List of tasks:
1. According to the page on search engine aggregations, what do aggregations consume more of than queries do?
2. Reproduce the page on search engine aggregations word for word, from "Elasticsearch Aggregations provide" to "the aggregated result.".
3. Extend the page on search engine aggregations, starting after its final sentence.

Enterprise Search Engines - Aggregations

Reading material

  1. https://logz.io/blog/elasticsearch-aggregations/
  2. https://opensearch.org/docs/latest/aggregations/
  3. https://stackoverflow.com/questions/56955558/elasticsearch-aggregate-on-nested-json-data
  4. https://opensearch.org/docs/latest/aggregations/metric/scripted-metric/

Aggregations

Aggregations let you tap into OpenSearch’s powerful analytics engine to analyze your data and extract statistics from it.

The use cases of aggregations vary from analyzing data in real time to take some action to using OpenSearch Dashboards to create a visualization dashboard.

OpenSearch can perform aggregations on massive datasets in milliseconds. Compared to queries, aggregations consume more CPU cycles and memory.

Elasticsearch Aggregations provide you with the ability to group and perform calculations and statistics (such as sums and averages) on your data by using a simple search query. An aggregation can be viewed as a working unit that builds analytical information across a set of documents. Using aggregations, you can extract the data you want by running the GET method in Kibana UI’s Dev Tools. You can also use CURL or APIs in your code. These will query Elasticsearch and return the aggregated result.

Supplied information:
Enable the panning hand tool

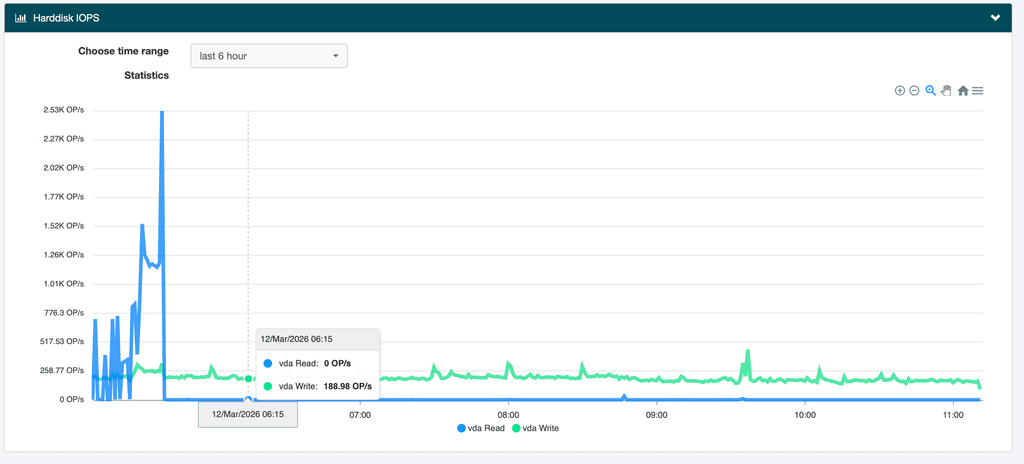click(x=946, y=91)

==

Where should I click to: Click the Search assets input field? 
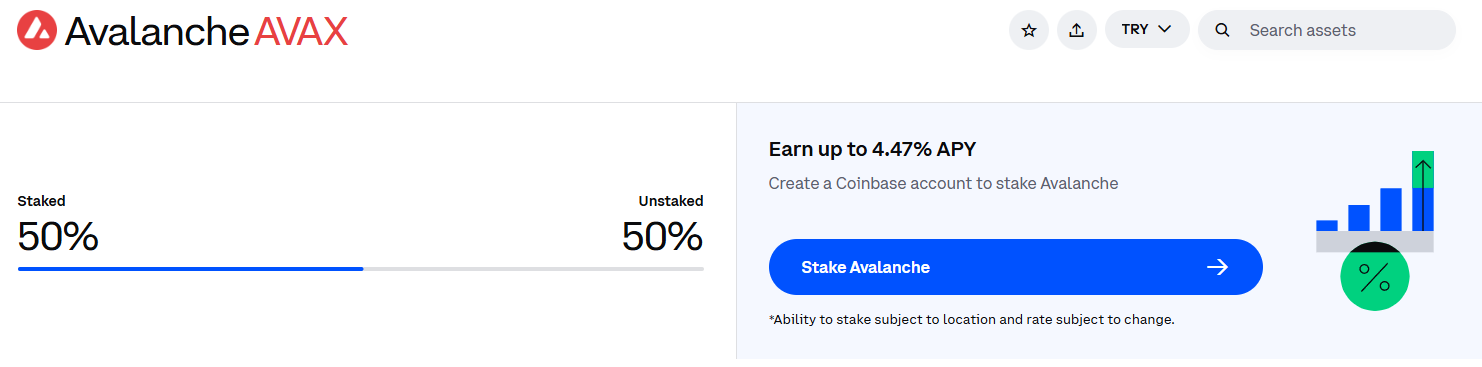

Responses to the tasks:
1. CPU cycles and memory.

2.
Elasticsearch Aggregations provide you with the ability to group and perform calculations and statistics (such as sums and averages) on your data by using a simple search query. An aggregation can be viewed as a working unit that builds analytical information across a set of documents. Using aggregations, you can extract the data you want by running the GET method in Kibana UI’s Dev Tools. You can also use CURL or APIs in your code. These will query Elasticsearch and return the aggregated result.

3.
Syntax

https://opensearch.org/docs/latest/aggregations/#general-aggregation-structure

Types

https://opensearch.org/docs/latest/aggregations/#types-of-aggregations

Aggregation and Bucket Aggregation

For an nginx web server this produces web hit counts by user city:

curl -XGET --user $pwd --header 'Content-Type: application/json'  https://58571402f5464923883e7be42a037917.eu-central-1.aws.cloud.es.io:9243/logstash/_search?pretty -d '{
    "aggs": {
        "cityName": {
            "terms": {
                "field": "geoip.city_name.keyword",
                "size": 50
            }
        }
    }
}
'

This expands that to product response code count by city in an nginx web server log

curl -XGET --user $pwd --header 'Content-Type: application/json'  https://58571402f5464923883e7be42a037917.eu-central-1.aws.cloud.es.io:9243/logstash/_search?pretty -d '{
    "aggs": {
        "city": {
            "terms": {
                "field": "geoip.city_name.keyword"
            },
            "aggs": {
                "responses": {
                    "terms": {
                        "field": "response"
                    }
                }
            }
        },
        "responses": {
            "terms": {
                "field": "response"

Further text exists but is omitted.